The markets definitely got off on the wrong foot in 2016 with a strong decline being posted and with the second week of February already upon us, the equity index shows no signs of letting up. The Renko chart for S&P500 Index paints a rather gloomy picture with further downside in store.
While still premature, what we do have is a double top formation on the 50point fixed Renko chart for the S&P500. The double top, formed near 2100 has as baseline support near 1850, where prices are currently trading. A rebound off this baseline could see a potential move to as high as 2000. Incidentally, this would mark the formation of the right shoulder for the S&P500 index. A dip back to the 1850 baseline and a subsequent break below this support level will trigger a key drop to 1600.
The chart below shows the S&P500 Index, 50 point Renko chart. The median line plotted on this, indicates a possible reversal, but of course, one which will be confirmed only on a close to 1950, which is another minor resistance level of interest.
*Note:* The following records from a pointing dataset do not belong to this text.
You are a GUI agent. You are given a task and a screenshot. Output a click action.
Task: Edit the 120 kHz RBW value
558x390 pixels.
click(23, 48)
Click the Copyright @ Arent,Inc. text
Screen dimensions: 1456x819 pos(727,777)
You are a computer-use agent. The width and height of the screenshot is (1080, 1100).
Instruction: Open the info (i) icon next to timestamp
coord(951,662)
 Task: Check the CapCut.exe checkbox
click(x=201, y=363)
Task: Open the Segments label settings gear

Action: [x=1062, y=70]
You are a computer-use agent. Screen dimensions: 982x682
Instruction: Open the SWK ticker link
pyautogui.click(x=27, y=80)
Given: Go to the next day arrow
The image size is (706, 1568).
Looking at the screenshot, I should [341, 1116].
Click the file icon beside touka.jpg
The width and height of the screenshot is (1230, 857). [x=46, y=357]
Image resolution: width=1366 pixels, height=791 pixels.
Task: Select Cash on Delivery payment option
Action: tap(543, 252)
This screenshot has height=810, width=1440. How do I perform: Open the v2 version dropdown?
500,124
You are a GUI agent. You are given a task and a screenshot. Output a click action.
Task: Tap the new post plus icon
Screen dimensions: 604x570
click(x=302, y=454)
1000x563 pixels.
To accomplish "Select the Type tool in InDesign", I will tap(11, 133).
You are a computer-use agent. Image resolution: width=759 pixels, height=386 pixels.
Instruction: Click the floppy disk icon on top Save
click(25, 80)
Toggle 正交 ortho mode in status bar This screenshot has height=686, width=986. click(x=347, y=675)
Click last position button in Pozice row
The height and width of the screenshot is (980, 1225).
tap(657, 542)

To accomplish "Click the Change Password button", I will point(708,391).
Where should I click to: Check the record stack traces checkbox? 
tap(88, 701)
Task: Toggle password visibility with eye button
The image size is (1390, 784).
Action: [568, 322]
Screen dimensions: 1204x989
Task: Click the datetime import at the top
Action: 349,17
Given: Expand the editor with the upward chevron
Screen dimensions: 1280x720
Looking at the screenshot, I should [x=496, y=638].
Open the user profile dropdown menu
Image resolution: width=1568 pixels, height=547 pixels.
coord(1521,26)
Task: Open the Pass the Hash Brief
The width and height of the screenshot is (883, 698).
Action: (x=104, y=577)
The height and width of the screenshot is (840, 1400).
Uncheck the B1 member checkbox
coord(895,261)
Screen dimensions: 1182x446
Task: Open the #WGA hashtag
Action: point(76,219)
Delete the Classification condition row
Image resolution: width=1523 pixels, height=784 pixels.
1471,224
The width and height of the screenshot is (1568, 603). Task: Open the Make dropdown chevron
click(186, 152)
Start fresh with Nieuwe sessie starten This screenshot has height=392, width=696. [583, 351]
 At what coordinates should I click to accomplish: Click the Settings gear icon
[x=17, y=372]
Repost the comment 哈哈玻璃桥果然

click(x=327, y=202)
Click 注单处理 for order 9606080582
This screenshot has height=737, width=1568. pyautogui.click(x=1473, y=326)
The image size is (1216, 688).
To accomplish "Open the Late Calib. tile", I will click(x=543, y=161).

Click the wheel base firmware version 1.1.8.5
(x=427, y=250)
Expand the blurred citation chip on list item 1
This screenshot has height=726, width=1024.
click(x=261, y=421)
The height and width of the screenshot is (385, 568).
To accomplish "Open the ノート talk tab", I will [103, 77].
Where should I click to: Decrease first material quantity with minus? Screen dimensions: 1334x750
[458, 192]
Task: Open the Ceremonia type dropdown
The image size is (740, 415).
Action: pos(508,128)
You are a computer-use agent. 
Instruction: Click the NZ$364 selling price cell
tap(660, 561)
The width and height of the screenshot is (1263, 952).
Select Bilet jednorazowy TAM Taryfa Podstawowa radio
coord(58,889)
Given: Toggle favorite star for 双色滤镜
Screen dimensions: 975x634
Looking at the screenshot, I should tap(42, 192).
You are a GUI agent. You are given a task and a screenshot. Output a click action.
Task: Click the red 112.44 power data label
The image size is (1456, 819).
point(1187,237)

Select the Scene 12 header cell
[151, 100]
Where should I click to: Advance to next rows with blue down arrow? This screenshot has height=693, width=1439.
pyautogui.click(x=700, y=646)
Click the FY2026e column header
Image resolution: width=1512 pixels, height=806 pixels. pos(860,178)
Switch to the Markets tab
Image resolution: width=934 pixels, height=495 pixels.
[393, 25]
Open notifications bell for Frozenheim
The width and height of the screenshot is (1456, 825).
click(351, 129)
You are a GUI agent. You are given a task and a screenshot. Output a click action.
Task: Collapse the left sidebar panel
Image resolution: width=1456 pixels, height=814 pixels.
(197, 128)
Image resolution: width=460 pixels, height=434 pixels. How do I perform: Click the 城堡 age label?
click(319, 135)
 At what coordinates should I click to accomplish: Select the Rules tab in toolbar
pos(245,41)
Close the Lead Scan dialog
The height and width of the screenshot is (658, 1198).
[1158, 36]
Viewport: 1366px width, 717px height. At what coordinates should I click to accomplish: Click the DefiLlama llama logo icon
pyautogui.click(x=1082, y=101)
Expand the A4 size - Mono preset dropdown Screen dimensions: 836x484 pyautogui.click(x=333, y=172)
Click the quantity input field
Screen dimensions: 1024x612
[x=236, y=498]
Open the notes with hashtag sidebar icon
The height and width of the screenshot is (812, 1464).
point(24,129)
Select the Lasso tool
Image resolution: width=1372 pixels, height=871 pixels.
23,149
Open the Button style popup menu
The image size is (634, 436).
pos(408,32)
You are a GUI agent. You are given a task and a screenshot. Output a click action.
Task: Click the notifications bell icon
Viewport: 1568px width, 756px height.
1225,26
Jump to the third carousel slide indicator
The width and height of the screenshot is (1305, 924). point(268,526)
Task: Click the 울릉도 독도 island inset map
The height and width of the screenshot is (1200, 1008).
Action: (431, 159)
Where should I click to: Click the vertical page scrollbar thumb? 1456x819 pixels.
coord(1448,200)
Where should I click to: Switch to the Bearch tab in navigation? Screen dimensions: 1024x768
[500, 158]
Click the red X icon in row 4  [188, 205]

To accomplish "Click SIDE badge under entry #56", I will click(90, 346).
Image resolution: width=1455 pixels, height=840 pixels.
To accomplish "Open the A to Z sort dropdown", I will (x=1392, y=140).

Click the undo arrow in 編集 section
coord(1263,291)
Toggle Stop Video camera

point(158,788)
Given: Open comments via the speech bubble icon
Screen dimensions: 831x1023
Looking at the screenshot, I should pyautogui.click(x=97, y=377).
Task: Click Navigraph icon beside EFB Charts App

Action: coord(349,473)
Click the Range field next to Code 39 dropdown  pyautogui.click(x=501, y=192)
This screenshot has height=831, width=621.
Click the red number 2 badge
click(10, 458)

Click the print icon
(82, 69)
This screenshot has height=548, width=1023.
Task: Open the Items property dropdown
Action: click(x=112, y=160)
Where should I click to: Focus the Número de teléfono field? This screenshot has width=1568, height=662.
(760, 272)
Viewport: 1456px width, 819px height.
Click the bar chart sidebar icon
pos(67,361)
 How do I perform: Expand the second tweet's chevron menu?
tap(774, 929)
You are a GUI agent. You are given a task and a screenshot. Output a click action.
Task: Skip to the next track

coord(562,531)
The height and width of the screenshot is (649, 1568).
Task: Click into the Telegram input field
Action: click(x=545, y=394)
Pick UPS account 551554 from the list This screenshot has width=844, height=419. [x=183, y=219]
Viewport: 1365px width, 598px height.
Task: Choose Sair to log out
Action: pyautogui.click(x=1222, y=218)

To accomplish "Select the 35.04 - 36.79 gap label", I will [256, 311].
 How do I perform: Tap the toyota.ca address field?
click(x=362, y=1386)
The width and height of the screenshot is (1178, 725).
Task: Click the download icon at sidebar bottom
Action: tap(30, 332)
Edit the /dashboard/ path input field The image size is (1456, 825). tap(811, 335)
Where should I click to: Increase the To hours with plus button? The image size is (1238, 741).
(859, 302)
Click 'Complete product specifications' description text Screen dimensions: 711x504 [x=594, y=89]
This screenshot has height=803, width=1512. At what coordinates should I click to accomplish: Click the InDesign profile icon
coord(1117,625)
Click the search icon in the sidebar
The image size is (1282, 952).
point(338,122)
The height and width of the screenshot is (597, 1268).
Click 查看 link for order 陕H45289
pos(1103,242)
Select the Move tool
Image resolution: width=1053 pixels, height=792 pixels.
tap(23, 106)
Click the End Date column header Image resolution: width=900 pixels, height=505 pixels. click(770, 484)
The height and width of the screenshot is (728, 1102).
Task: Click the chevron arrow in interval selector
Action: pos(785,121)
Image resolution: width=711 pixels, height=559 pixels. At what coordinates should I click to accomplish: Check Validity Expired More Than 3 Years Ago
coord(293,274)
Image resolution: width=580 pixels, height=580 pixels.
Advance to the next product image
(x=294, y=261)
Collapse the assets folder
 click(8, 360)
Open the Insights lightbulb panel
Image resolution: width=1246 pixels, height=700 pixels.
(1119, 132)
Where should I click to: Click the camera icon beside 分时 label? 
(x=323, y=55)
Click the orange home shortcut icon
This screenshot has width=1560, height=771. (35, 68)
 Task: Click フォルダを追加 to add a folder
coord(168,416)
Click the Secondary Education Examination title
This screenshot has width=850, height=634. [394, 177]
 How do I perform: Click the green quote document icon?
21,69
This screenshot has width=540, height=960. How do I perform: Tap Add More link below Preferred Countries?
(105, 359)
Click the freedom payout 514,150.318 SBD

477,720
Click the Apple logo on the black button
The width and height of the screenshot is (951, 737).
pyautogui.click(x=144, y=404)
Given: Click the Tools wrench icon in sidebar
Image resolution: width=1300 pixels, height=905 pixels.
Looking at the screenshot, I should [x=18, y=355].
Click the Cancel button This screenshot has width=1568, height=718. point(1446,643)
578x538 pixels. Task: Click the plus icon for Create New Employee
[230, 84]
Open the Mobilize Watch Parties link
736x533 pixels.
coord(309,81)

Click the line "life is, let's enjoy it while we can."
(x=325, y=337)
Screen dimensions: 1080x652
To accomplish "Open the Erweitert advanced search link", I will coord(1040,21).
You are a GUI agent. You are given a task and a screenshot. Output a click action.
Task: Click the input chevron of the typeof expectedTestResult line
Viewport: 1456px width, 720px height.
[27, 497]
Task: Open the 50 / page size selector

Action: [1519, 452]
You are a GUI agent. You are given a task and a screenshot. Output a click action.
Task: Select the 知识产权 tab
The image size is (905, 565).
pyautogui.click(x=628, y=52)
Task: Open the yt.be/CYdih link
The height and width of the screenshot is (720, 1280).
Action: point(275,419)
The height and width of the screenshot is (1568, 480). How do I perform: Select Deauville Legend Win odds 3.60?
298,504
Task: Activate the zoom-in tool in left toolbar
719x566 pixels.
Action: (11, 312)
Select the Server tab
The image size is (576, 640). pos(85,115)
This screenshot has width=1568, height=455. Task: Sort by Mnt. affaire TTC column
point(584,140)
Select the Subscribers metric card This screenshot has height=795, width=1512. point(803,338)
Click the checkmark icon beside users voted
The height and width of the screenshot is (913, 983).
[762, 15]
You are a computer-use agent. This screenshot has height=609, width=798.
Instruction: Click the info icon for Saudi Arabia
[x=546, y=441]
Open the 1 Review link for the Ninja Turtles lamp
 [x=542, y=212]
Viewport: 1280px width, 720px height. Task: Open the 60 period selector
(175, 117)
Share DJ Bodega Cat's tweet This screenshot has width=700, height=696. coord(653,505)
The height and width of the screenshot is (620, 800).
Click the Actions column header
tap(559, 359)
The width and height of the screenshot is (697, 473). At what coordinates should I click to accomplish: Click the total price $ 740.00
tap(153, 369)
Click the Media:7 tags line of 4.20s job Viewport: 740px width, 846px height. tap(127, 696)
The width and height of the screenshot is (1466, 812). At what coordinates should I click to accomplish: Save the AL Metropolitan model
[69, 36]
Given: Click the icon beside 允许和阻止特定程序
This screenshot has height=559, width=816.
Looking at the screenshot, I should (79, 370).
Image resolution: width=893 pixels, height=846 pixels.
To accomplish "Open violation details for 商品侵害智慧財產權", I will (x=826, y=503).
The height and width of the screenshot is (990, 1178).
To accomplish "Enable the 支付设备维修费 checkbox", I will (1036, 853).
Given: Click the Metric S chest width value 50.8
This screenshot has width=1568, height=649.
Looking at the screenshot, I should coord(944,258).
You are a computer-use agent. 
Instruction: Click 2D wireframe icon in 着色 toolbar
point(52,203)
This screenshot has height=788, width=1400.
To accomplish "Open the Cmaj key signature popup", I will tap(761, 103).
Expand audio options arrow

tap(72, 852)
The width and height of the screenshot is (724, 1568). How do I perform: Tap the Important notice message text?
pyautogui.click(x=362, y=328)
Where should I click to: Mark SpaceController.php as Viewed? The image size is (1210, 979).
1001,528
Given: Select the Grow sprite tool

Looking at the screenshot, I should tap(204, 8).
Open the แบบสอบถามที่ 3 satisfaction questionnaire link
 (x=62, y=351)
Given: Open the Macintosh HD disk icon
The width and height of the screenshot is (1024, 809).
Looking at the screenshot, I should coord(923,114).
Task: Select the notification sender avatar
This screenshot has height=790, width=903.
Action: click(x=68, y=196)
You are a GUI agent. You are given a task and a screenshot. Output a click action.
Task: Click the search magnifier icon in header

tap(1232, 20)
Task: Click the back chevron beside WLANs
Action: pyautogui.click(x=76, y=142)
We can anticipate prices to remain range bound within the 1850 – 1950 region, following a breakout higher.
The pattern and the analysis remains invalidated, should we see a break above 2000, in which case, a move to 2050 is likely and one which would put the head and shoulders pattern to question.
For the moment, it is best to stay on the sidelines and watch for price action to evolve near the 2000 threshold, with potential short opportunities coming in at this key psychological level.